Provided text:
____________

Therefore the people are bound by the laws they enact, or else why make laws? No, Leonard shouldn’t die. What a ridiculous question.
All right then. I was just curious what, if anything specific, you were driving at.
When one lays out a far-fetched hypothetical scenario like the one in the OP and concludes by asking simply “Should Leonard die?” after not much exposition, it’s not wrong (or at least not necessarily out of bounds, IMHO) to refer to the Constitution. Particularly when no further detail has been provided as to the nature of the society being examined, and we are thus left to conclude that, apart from those meager details provided, the society in which this decision is being made is our own.
Decisions are not made in a vacuum. Part of our “not vacuum” in which we make our decisions in the US is the framework provided by the Constitution which, unless the OP failed to mention it or I’ve missed a major update, has not been repealed.
I’d be more interested to have this discussion if there were someone, even the OP, seriously arguing that, yes, point of fact, Leonard should die.
Do “grocers” still exist? I don’t mean “someone who works at a grocery store”, I mean someone who if you ask him what he does for a living, he says “grocer.” Is that even a thing anymore?

____________

Provided data:
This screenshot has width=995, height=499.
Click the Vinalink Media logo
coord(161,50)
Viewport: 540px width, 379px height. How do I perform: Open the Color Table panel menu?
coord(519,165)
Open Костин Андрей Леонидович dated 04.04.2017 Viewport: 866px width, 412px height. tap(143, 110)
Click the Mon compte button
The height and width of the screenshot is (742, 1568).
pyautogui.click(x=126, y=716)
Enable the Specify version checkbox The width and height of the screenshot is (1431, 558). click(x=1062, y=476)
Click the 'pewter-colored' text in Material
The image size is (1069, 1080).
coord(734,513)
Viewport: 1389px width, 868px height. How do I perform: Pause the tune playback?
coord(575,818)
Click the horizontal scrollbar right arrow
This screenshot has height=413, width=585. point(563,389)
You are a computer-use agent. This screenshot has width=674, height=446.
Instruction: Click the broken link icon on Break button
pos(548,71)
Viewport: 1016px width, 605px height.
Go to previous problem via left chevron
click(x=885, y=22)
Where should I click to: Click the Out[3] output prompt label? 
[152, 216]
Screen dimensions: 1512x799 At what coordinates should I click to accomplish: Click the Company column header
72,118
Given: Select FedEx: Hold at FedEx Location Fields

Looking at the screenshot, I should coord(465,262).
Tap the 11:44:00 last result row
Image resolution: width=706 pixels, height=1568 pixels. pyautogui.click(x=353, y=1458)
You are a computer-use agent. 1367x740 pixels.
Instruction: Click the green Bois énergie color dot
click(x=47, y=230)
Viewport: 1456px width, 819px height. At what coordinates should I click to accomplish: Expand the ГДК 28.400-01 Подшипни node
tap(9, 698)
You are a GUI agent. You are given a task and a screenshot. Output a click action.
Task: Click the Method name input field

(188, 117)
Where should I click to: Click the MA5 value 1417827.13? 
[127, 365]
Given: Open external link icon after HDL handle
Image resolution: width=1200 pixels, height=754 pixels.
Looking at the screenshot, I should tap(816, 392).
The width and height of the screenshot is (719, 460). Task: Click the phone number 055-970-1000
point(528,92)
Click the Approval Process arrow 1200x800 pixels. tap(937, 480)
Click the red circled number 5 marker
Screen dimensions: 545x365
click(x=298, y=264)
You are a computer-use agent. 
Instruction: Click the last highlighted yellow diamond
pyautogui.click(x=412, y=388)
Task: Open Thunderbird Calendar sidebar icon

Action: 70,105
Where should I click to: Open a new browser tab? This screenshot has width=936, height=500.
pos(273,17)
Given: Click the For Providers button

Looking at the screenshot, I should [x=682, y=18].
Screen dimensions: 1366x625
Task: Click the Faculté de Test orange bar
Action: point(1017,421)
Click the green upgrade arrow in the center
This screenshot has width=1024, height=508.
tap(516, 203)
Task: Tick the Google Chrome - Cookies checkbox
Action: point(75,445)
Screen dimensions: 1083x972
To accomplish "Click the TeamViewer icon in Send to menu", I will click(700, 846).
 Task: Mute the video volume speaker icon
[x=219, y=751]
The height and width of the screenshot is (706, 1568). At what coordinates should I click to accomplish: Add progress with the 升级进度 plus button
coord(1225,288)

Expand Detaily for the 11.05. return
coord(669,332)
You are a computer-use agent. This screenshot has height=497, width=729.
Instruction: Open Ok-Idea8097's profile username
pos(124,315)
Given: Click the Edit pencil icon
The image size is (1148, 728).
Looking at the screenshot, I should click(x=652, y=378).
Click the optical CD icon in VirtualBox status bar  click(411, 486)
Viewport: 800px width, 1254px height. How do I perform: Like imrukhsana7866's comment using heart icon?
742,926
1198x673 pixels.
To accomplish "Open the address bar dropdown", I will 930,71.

____________

Task set:
a: In the forum discussion about Leonard, what framework does the writer say has not been repealed?
b: Retype the part of the forum discussion between "When one lays" and "not been repealed.", inclusive.
c: Write what comes next in the forum discussion about Leonard, picking up after its final sentence.

Task responses:
a: The Constitution.

b:
When one lays out a far-fetched hypothetical scenario like the one in the OP and concludes by asking simply “Should Leonard die?” after not much exposition, it’s not wrong (or at least not necessarily out of bounds, IMHO) to refer to the Constitution. Particularly when no further detail has been provided as to the nature of the society being examined, and we are thus left to conclude that, apart from those meager details provided, the society in which this decision is being made is our own.
Decisions are not made in a vacuum. Part of our “not vacuum” in which we make our decisions in the US is the framework provided by the Constitution which, unless the OP failed to mention it or I’ve missed a major update, has not been repealed.

c:
if grocery stores exist, then presumably someone who owns and operates a grocery store is a grocer.
It’s not a philosophical question. It’s a fiction masquerading as a philosophical question.
According to the United States Constitution for starters. WTF? If you wanted a moral or philosophical debate, then why bring the US government into it? If you wanted a legal or political debate, why ignore the supreme law of the land?
I need more information. Does Leonard go by “Lenny”?
Except that’s not really true on a number of levels, is it? Generally, actions that have positive consequences are considered “moral” and actions that have negative ones are considered “amoral”. Where it gets tricky is deciding on the lesser evil (or greater good). Or perhaps defining what is considered “good” or “evil”. But I don’t think that can be extended to a sort of “moral relativism” where anything goes if enough people believe in it.
Certainly there were societies in the past that randomly killed people for “moral” reasons like they thought their Gods wanted them to it in order to have a good harvest. They may have thought that the loss of a few lives was moral compared to mass starvation. But that is a morality based on ignorance and superstition.
Probably not that many in the OP’s society, if that’s how they are treated.![]()
The important question is: was Ohio technically a state when they ratified it?
Which is why you also need a constitution because the will of the people includes things like Jim crow laws.
I say this is not a lawful judgment. Picking someone at random and saying he is to be executed is contrary to centuries of common law. Were the residents of the town in Shirley Jackson’s The Lottery acting lawfully? I think not.
The phrase you’re looking for is "bill of attainder,’ and it’s prohibited by the Constitution in Article One, sections 9 and 10.
“No Bill of Attainder or ex post facto Law shall be passed.”
“No State shall […] pass any Bill of Attainder”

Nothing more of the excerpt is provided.